鰯の独白

鰯は、鮪よりも栄養価が高いのです、たぶん。

『サイケデリックの新鋭』 ピンク・フロイド ファーストアルバム

 

 ピンク・フロイドといえば、押しも押されもせぬビックネームであり、ぼくも御多分に洩れず、中二のころ『狂気』に出会い、いまなお大好きなプログレッシヴ・ロックバンドの筆頭に位置するが、たまに、この1967年に発表されたファーストアルバム『夜明けの口笛吹き』を聴きたくなる。そして、こんなことを考えてしまう。

《これがもし、「ピンク・フロイド」でなかったら、どう評価されていただろう?》

 さらに踏みこんでいうなら、「あの伝説のシド・バレットの……」という冠を外して聴いたら、どうだろうと。

 先入観をとり払って、まったく(当時の)新人のバンドとして、接してみてはいかがだろうか。

 1967年のスウィンギン・ロンドンに登場した、サイケデリックロックのニューカマーとして聞いてみたら、印象はガラッと変わるんじゃないかな?

 全体の印象としては、フーやキンクスの同時期の作品に近いと思うし、もっというなら、スモール・フェイセスの傑作『Ogden's nut gone flake』に、すごく肌ざわりが似ているじゃないか。

(フロイドの連中は、スティーヴ・マリオットと交流があった)

 つっ走るビート、エッジの効いたカッティング、寓話性の高い歌詞、アトモスフィアなサウンドメイク、それでいて人懐っこいメロディー。

 宝石箱をひっくり返したようなカラフルな3分間ポップス。万華鏡をのぞいたときの眉間がむず痒くなる感じ。

 それはTレックスになる前の、ティラノザウルス・レックスにも似た、摩訶不思議なお伽話の世界だ。

(フロイドとマーク・ボランは、UFOクラブでしのぎを削っていた、いわば盟友だ)

 アビーロード・スタジオの、ノーマン・(ハリケーン)スミスが、どこまで音響効果に寄与したのかはわからないけれど、「星空のドライブ」におけるパンニングなんて、完全にイッちゃってる。その振り切れ具合が、後年の構築的なサウンドと比較したら、荒削りに聴こえてしまうのかもしれないけれども。

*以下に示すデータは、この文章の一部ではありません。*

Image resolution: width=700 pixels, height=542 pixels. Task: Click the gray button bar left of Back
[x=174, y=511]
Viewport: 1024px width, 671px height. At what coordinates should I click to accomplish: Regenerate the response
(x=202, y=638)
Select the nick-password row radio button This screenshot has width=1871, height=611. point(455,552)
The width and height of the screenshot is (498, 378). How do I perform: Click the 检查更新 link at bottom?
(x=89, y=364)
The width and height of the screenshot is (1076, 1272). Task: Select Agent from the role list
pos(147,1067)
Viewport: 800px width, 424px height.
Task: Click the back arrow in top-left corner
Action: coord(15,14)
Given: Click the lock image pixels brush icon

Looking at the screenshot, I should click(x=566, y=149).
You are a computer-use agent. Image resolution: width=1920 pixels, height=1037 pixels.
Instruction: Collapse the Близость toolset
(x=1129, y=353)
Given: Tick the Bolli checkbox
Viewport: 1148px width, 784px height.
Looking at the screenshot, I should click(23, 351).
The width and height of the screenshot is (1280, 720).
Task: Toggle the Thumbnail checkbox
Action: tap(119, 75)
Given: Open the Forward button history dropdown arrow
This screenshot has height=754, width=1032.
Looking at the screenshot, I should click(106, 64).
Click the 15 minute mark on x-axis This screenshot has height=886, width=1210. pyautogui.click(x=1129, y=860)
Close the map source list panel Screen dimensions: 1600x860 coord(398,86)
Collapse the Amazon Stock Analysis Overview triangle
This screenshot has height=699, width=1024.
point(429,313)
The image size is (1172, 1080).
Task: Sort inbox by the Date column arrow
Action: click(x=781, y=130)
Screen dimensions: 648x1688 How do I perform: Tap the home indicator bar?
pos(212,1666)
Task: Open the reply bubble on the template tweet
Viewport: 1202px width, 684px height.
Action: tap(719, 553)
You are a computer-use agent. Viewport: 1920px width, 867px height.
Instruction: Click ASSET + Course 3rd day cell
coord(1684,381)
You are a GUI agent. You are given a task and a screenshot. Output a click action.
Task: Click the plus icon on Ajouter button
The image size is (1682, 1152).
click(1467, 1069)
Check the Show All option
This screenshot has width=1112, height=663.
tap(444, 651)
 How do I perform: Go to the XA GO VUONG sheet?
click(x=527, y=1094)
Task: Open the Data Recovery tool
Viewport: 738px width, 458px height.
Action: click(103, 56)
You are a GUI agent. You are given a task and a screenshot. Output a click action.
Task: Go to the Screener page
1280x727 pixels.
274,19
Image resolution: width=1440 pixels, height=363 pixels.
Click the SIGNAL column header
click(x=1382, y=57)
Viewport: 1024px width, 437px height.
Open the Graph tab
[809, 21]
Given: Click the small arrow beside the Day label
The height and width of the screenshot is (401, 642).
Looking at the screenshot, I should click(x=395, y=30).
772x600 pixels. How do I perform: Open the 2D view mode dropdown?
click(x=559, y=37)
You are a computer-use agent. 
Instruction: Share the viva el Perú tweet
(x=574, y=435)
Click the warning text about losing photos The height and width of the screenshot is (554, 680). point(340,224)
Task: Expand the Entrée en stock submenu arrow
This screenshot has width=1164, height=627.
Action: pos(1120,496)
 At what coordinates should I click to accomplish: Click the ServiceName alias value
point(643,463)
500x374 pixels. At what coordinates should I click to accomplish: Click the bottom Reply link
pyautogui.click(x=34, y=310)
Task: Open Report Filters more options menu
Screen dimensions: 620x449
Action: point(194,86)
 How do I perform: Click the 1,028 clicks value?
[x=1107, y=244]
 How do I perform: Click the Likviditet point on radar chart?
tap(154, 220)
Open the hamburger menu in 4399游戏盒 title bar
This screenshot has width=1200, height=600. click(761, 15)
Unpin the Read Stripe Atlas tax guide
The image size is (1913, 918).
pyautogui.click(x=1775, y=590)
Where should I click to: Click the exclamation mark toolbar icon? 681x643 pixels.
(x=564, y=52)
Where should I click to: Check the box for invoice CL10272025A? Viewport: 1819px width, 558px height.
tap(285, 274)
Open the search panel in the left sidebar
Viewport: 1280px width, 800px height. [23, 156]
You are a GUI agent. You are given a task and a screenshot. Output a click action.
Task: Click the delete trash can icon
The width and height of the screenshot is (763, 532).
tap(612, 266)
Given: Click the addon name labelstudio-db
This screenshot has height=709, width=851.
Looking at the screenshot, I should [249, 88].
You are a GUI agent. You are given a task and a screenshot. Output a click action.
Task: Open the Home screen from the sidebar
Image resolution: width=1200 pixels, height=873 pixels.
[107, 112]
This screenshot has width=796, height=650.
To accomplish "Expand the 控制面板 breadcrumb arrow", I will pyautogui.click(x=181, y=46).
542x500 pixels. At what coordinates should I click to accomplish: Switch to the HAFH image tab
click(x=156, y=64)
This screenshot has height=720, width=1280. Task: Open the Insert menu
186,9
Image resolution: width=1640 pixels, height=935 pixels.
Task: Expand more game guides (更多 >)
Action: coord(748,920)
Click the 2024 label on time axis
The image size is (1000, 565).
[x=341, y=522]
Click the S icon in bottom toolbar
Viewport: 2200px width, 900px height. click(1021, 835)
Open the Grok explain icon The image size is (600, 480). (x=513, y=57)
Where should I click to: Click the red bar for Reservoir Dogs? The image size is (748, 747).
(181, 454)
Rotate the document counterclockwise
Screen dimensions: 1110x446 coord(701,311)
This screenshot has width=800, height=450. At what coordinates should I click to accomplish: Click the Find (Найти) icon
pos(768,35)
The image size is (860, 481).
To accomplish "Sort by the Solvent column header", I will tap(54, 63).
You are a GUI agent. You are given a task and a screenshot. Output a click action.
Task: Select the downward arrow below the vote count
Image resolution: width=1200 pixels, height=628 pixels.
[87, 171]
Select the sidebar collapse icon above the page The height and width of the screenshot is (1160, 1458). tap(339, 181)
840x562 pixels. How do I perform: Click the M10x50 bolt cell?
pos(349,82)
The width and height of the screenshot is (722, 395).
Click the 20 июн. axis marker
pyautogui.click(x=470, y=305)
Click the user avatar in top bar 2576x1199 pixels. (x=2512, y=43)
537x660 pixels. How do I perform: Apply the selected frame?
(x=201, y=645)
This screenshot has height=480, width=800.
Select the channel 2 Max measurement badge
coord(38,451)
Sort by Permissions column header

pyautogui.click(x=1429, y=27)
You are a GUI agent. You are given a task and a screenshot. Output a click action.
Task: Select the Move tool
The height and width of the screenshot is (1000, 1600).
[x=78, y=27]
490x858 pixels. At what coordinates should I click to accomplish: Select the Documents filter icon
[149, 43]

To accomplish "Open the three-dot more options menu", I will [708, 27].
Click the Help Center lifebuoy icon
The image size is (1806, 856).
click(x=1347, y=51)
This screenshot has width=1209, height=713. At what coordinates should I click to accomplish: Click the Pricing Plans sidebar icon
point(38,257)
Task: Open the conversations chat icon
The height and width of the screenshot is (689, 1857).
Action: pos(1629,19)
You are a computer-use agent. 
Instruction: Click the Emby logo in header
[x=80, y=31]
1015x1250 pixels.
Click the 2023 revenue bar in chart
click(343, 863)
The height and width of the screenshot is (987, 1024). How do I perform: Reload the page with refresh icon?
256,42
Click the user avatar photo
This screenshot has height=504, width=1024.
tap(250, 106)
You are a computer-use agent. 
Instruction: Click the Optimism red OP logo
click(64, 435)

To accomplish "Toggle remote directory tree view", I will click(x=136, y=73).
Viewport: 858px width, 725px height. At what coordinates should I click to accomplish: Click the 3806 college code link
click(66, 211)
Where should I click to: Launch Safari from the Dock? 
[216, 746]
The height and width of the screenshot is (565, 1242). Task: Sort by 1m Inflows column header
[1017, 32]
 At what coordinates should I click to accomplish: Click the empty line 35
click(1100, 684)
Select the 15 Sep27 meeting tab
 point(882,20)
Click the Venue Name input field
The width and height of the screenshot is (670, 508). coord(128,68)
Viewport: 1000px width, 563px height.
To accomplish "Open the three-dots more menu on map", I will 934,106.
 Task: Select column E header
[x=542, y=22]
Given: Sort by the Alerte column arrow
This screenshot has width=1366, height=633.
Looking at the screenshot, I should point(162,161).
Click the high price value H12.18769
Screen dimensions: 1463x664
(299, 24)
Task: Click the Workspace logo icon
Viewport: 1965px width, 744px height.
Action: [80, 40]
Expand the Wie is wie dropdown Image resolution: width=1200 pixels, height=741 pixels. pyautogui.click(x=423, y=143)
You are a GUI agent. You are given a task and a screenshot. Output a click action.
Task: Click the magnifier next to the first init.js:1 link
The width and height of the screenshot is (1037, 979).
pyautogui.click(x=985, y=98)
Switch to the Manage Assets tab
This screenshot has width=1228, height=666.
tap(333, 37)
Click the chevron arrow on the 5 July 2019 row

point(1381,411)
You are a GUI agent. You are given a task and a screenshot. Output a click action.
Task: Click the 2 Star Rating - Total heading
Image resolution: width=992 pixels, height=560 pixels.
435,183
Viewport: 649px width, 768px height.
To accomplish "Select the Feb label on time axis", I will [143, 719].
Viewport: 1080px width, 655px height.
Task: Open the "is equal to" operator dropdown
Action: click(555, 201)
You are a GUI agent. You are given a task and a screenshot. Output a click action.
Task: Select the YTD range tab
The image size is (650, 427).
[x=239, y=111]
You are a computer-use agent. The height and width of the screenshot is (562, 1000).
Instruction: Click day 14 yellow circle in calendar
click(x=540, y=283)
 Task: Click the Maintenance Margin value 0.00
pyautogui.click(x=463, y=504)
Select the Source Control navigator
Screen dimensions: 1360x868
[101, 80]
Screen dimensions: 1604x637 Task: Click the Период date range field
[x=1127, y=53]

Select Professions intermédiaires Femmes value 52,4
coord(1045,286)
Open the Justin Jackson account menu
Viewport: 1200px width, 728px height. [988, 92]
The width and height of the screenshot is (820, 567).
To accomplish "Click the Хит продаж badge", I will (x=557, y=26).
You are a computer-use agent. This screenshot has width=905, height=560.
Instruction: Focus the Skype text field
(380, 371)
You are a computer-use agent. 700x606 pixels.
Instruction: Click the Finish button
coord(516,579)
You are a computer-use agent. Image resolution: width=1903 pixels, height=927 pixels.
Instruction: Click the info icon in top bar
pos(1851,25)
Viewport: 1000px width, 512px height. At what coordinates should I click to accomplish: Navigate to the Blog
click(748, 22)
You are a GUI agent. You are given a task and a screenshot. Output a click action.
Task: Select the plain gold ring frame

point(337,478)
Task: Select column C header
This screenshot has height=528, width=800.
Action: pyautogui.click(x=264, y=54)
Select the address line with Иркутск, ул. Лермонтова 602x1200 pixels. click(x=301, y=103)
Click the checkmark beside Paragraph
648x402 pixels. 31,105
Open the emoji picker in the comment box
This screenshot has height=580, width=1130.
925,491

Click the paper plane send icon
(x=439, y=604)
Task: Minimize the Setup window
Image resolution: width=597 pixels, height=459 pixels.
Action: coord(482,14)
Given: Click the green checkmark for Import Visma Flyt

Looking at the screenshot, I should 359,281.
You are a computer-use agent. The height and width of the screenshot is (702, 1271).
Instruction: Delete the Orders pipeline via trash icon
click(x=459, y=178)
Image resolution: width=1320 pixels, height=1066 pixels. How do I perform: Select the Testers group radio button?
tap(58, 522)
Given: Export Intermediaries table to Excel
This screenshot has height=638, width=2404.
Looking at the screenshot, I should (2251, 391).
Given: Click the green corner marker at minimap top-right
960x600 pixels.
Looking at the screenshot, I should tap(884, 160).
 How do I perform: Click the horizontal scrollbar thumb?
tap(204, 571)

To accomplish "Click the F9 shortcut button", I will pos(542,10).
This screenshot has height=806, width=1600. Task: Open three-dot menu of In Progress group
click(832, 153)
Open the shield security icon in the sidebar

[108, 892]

(フロイドは、このアルバムを制作中に、隣のスタジオで『サージェント・ペパーズ』を録音中の、ビートルズを訪問している)

 つまり、なにが言いたいのかっていうと、

《『夜明けの口笛吹き』は、サイケデリック・ロックの傑作であり、たとえそれが「ピンク・フロイド」の作品でなかったとしても、ロック史に燦然と輝いていただろう》

 ってこと。

 まわりくどい説明はこれくらいにして、シド・バレット率いる「サイケデリックの新鋭」のサウンドに、さあ身を浸してくれ!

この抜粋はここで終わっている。